Mrs Dalloway by Virginia Woolf (Books 2018, 25)
I didn’t really know what to expect with this. I knew it was about, or set around, a party — in part because I’ve seen The Hours.
But it’s about so much more; and not really about the party very much at all. It’s an intriguing look at the mental lives of a range of people in London on a day in the 1920s. Not a very wide range of people, in that they’re all very much upper-middle to upper class. There are a few people from what would have been called the lower classes, but they’re just passersby, background colour. There is, however, a sympathy towards all people — from at least some of the characters.
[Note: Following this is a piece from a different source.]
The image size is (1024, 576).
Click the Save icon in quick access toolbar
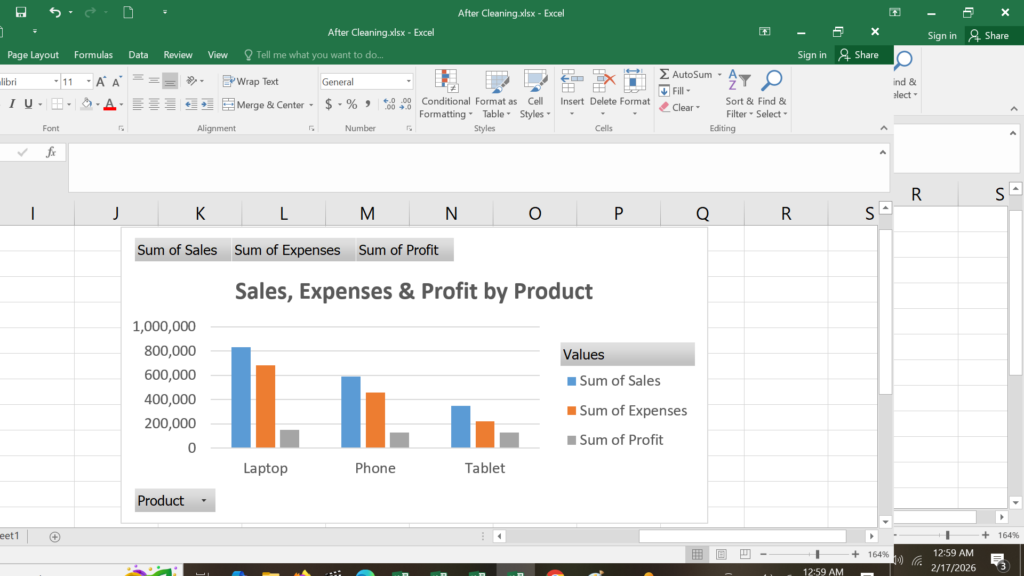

Given the limited range of types of people, we get a remarkably effective insight into their mental lives. And it’s all done with reported thought. There is some actual dialogue, but very little. And we jump around from head to head promiscuously, but incredibly smoothly. There’s usually some handoff: the current viewpoint character sees someone, and then we’re in that person’s head. Or they might just think about someone, and now we hear the other person’s thoughts.
I guess this, along with Joyce, is one of the originators of the stream of consciousness as a literary device. An interesting thing to me is how it reminded me of other, later, works; which of course shows its influence. Most noticeable: Illuminatus! Now Robert Anton Wilson was a Joyce scholar, so he was probably coming more from that direction, but there are definitely some similarities of style, or at least echoes.
And — also from this year’s rereading — Walking On Glass. Especially in the contrast between the thoughts of people who are or are not “sane.”
It can be surprisingly confusing at times, such as when someone suddenly thinks of a person or an idea that hasn’t been mentioned before. But that just simulates the way our minds work. Our thoughts jump from topic to topic without an introductory paragraph, after all.
So it’s psychology, feminism, and a critique of (parts of) the British class system. Oh, and it’s also partly a love-letter to London. I thoroughly enjoyed it.